18 January 2013

Not really jazz, but a tightrope

The locals do experimental, too. I’ve come to experimental music and free jazz through Richard and Shoeb and SoundOut and Smiths Bookshop and a few more connections. It’s not a popular form. It’s not even something I warmed to at first. I guess it’s got rules. It looks like it can be faked but the cognoscenti see through it. Skills make the difference and you can sometimes judge them. Some skills are just too far out of the mainstream for common recognition, like separated sax mouthpieces or playing underwater and the like. I can recognise bass technique, even if it’s unconventional, and also standard instruments played with trained technique. Similarly, I can recognise musical sensibility in the use of echo and processing and loops and electronica. It’s otherworldly but still human. And often, even without conscious recognition, but closing your eyes you can tell that something has structure or flow or harmony or tonality. This music is largely post-tonal so needs to be judged in its own context. So as I newcomer, I like to hear different approaches, different people, different skills and conceptualisations; to cover the waterfront. This night, at Smiths, before Philipe Petit, I heard three short sets and three groups: interesting and educational.

First up was Luke Pendeaux and Danny Wild. As I understand, Luke played sampler and sequencer (Roland SP404 and MC303) with Danny on laptop sequencer (Ableton live). This was rhythmic music an underlay of drone, heavy in repetition and minimal in change. Various samples were dredged up, edited and discombobulated, mixed with occasional voice that was similarly processed, the whole changing gently over time, with occasional squeals and whale calls and space ship launches and detunes and slow downs. I liked the slightly latin starting groove but wondered how we got to a shuffle swing at the end. I initially felt a sonata-like form in three parts - exposition, recapitulation - but then it seemed to continue to further parts. One thing that’s quite unique about this music is how it’s busily automated so leaving time for swig of a beer between thoughts. That’s civilised. When I go for a beer on stage, it’s usually an unholy intrusion.

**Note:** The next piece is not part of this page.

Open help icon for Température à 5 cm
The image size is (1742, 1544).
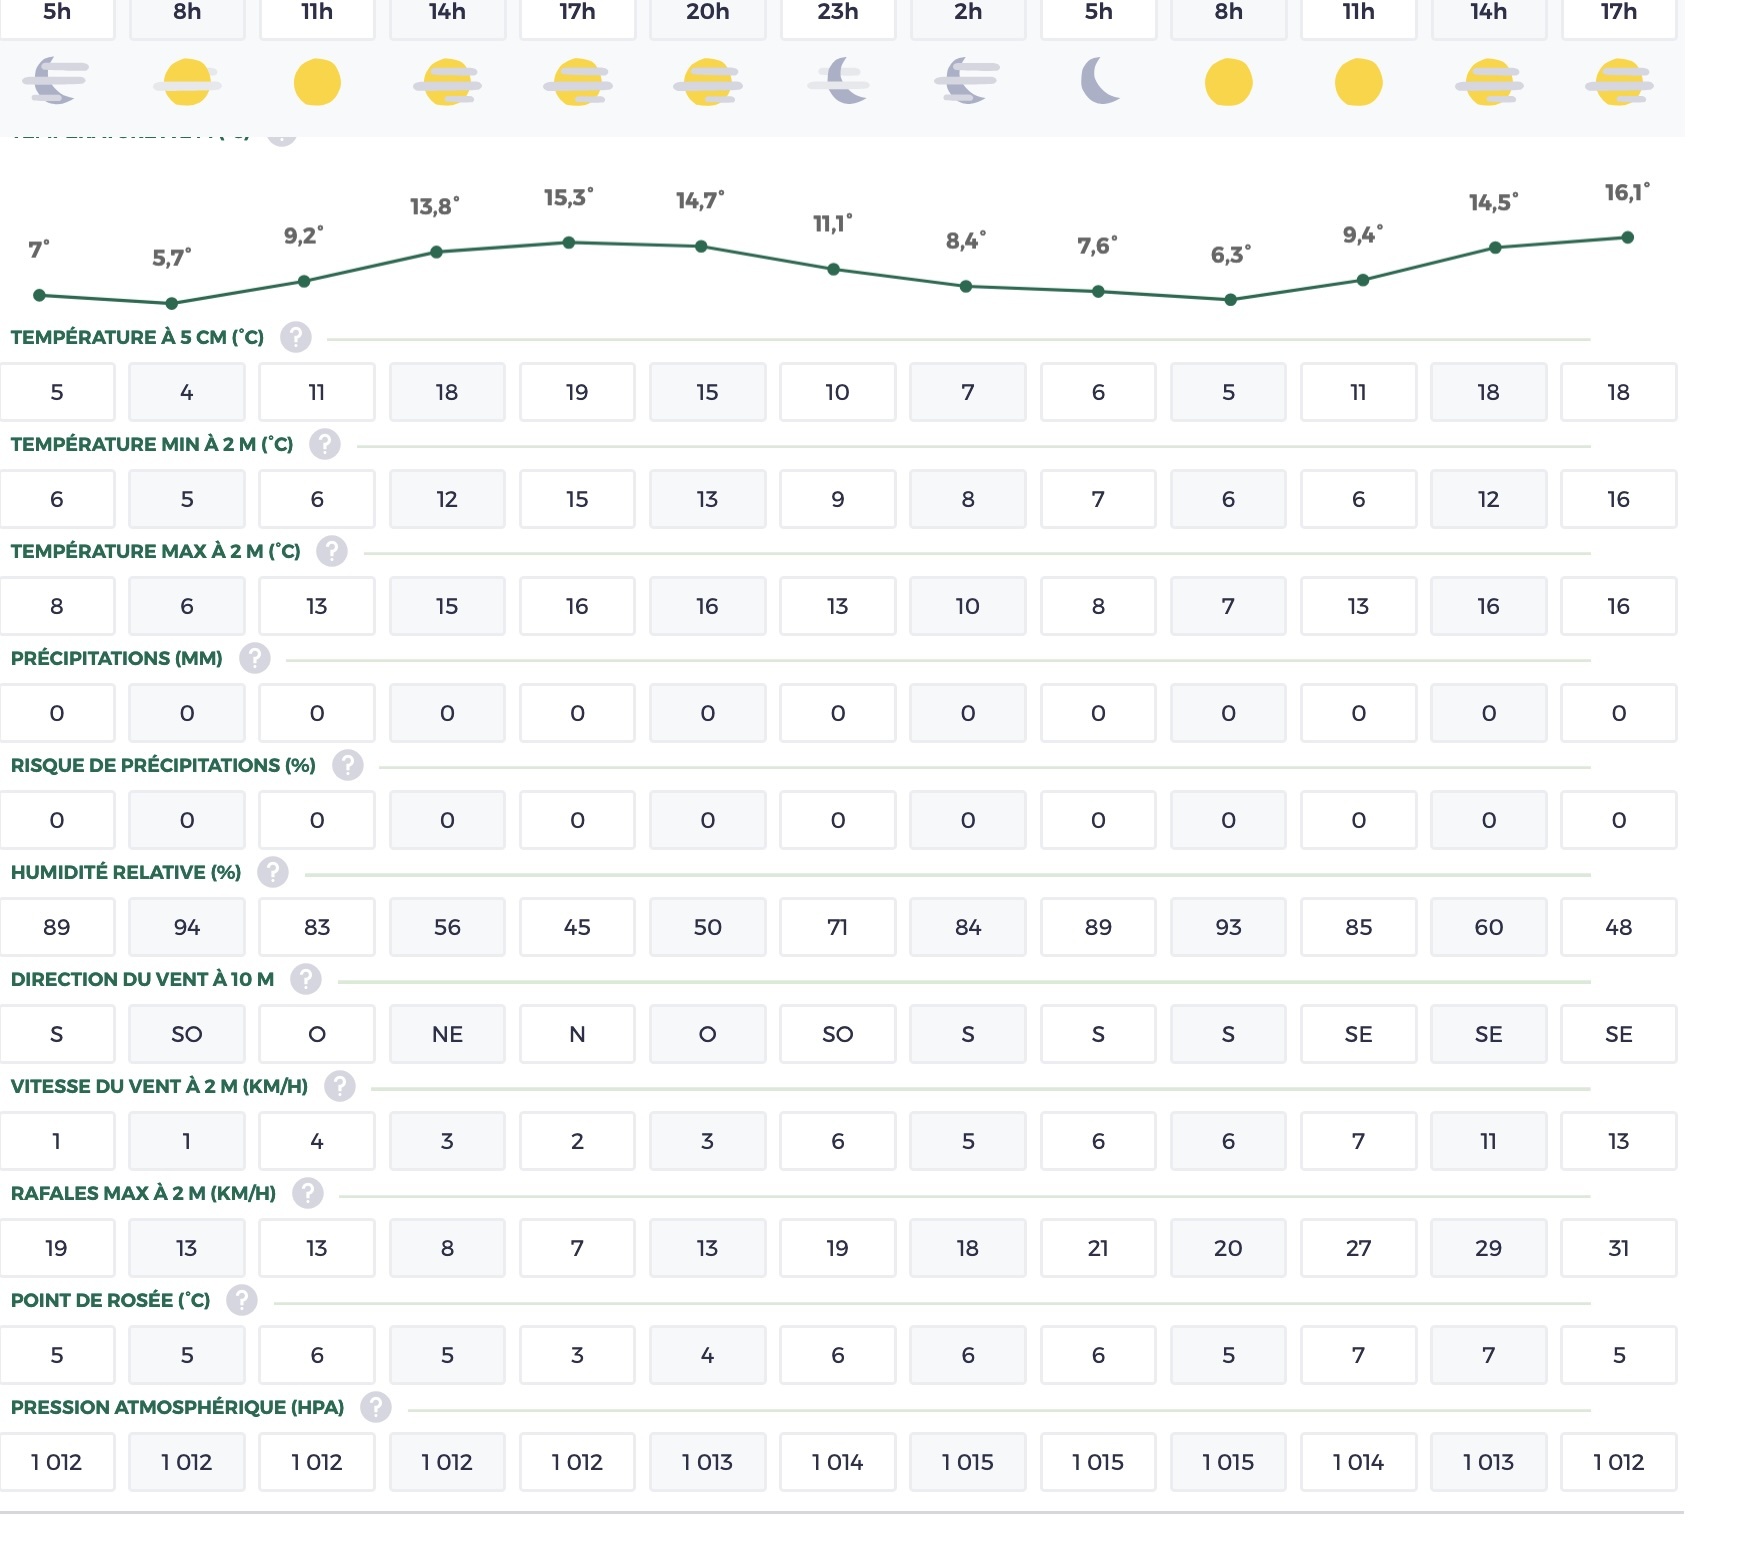click(295, 337)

Second was Shoeb Ahmad. He would have played duo with Philipe Petit but equipment availability intervened. His key instrument is the guitar, a telecaster with single pole twang, slow arpeggios, sustained chords. This is not a music of guitar virtuosity but of watery change. He uses a string of effects and a sampler. The twang undergoes watery change. But it overlays an unrelenting noise of notes without end. It’s overwhelming, threatening, other than human, throbbing. We felt lost, threatened, rolled by a tsunami of sound. Just breathing, throbbing with heartbeat regularity. But then human sounds like clap slicks, primitive, cicada sounds, and a final crescendo of sampler then strummed chords and silence. Unsettling music, dark despite the country twang.

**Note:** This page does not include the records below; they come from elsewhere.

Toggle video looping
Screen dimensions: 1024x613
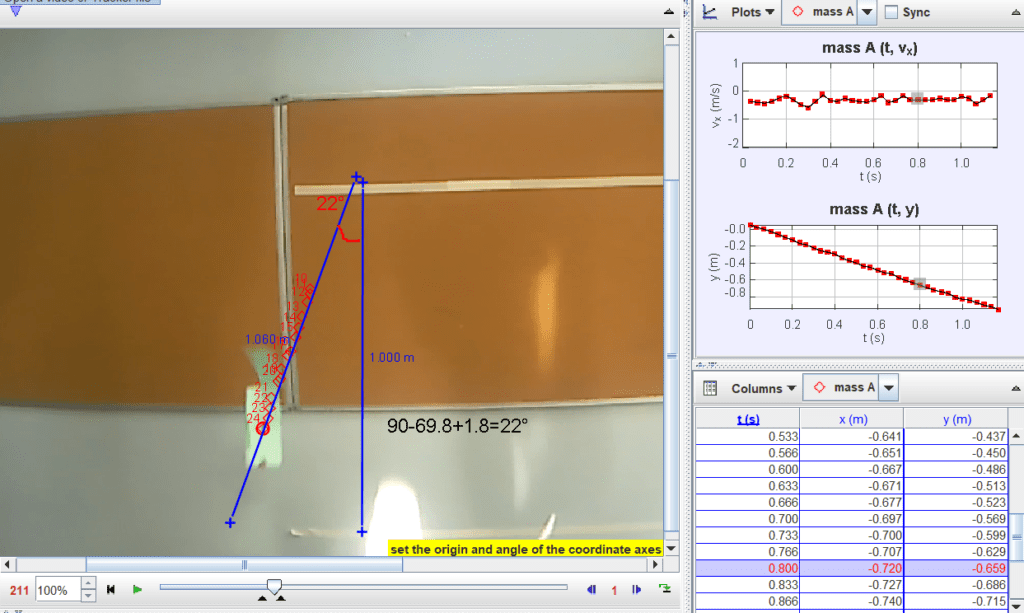pyautogui.click(x=665, y=589)
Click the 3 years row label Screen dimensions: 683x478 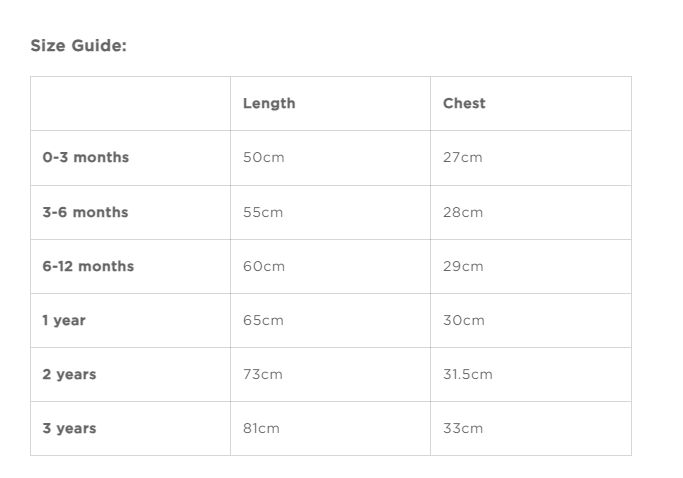[x=69, y=428]
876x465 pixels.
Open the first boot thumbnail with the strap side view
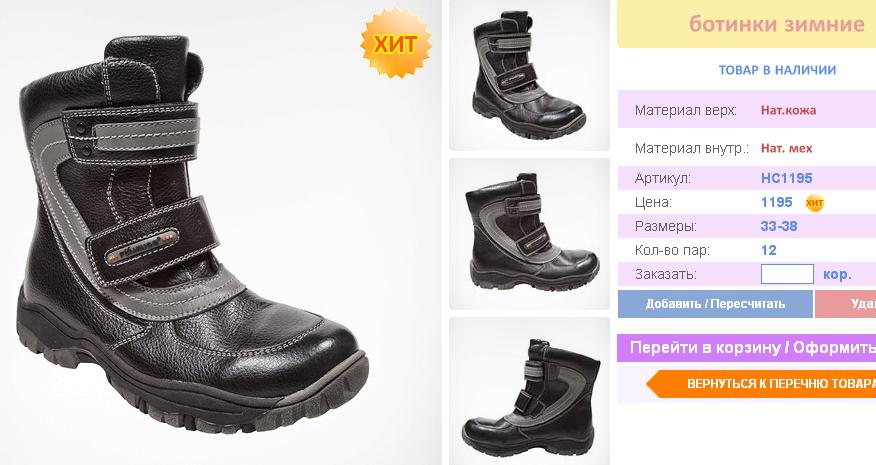coord(529,75)
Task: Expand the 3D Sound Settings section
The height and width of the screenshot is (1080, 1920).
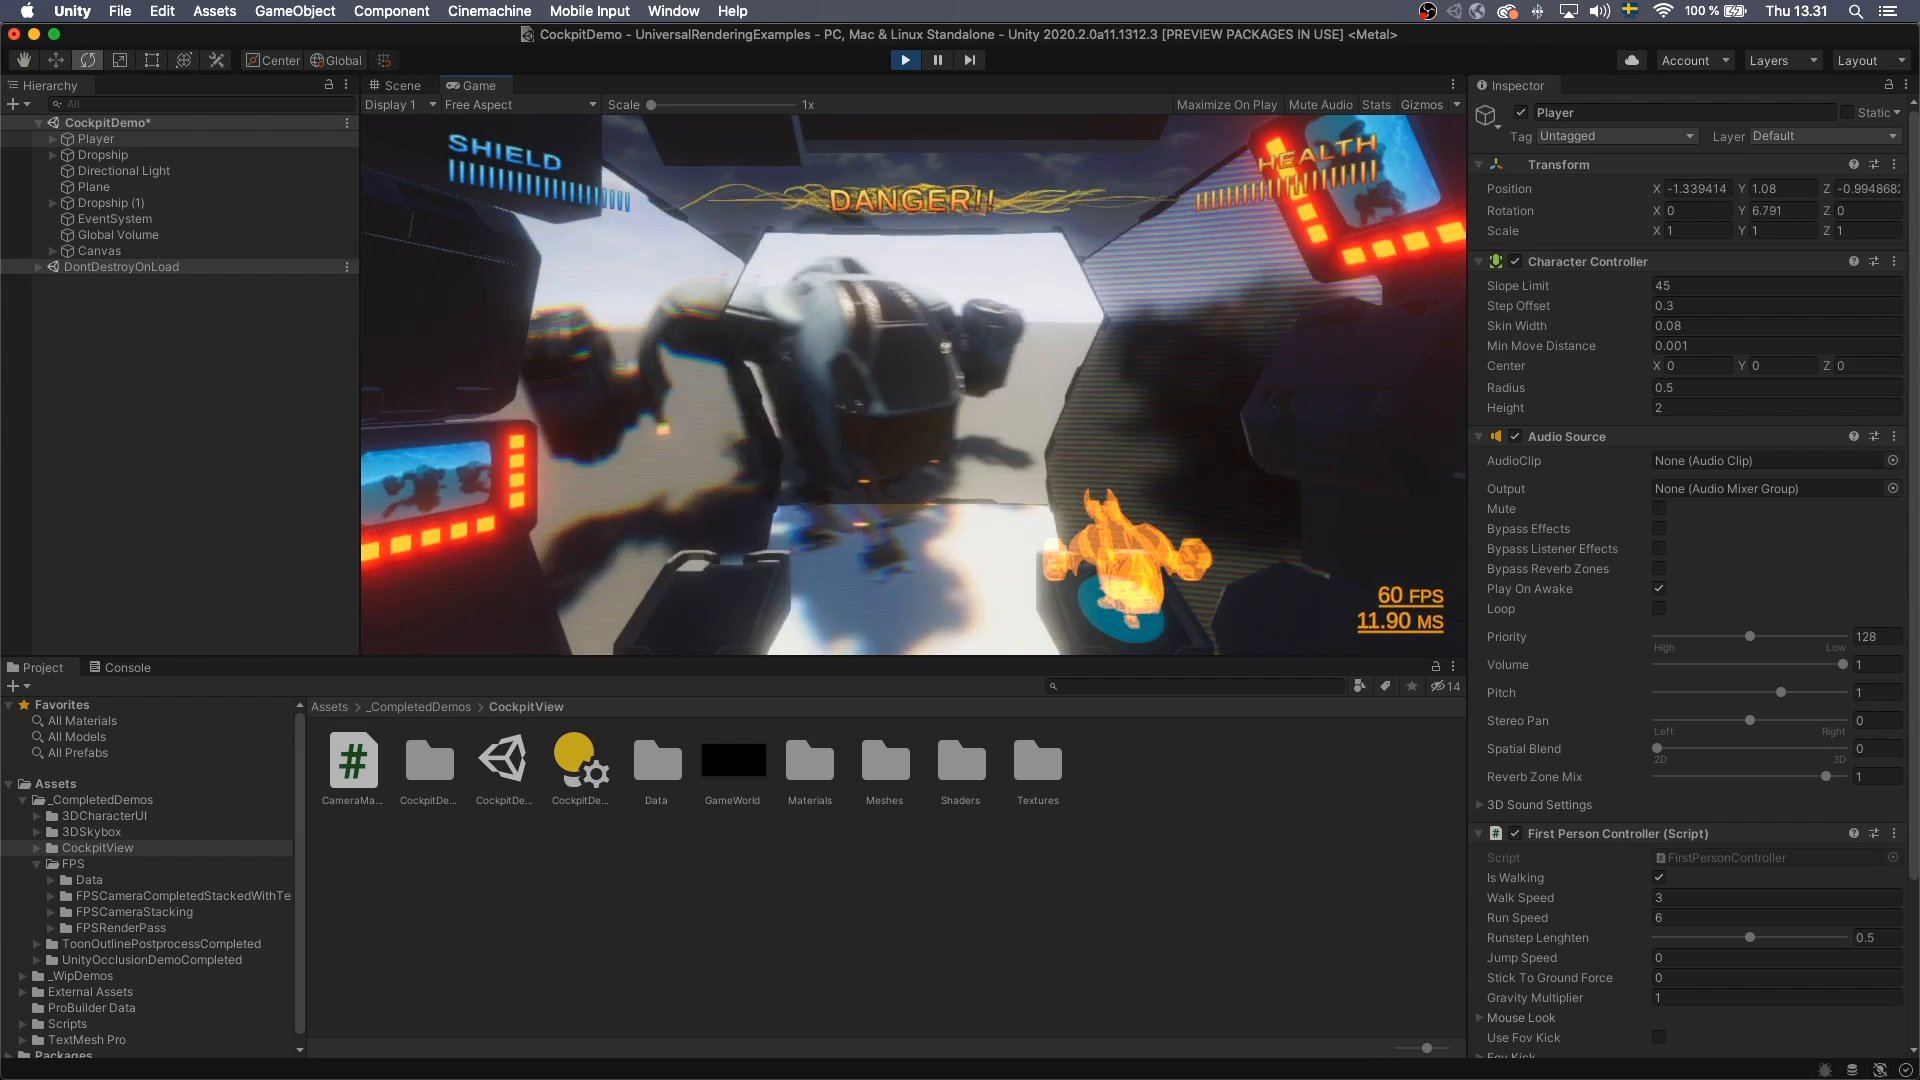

Third was a trio of Andrew Fedorovich, Reuben Ingall and John Wilton. Their presentation was earthy, animal. These were calls in the wild from sax mouthpiece. Rugged slaps and windblown shudders, echoing and grooving like ants and bats in the night. Then decay, an electronic drop in pitch, like a plane falling or a perhaps a crow circling, aware, calm, observant. Then night nocturnal creatures, mystery and unknowingness, Sustained twisted, bent animal tone from sax and splashed of malletted cymbals to replace the regularity of mallets on skin. Then suddenly violence leading to slow decay and some relief. Here again I noticed the automation, laptop wielding Reuben able to take a swig while sax and drums were immediate, in the moment, living as in humanity.

How else to describe this music? I close my eyes and more than other musics, its soundscape expands and its logic appears. Its direct and unconventional and even uncivilised, and that can be good in art. Whatever, I’ll be hearing more, especially with the fourth SoundOut Festival of this music coming up in just a few weeks’ time. The performers were was Luke Pendeaux (sequencer, sampler) and Danny Wild (sequencer); Shoeb Ahmad (guitar, effects, sampler); Andrew Fedorovich (alto sax), Reuben Ingall (laptop) and John Wilton (drums). The location was Smith’s Alternative Bookstore.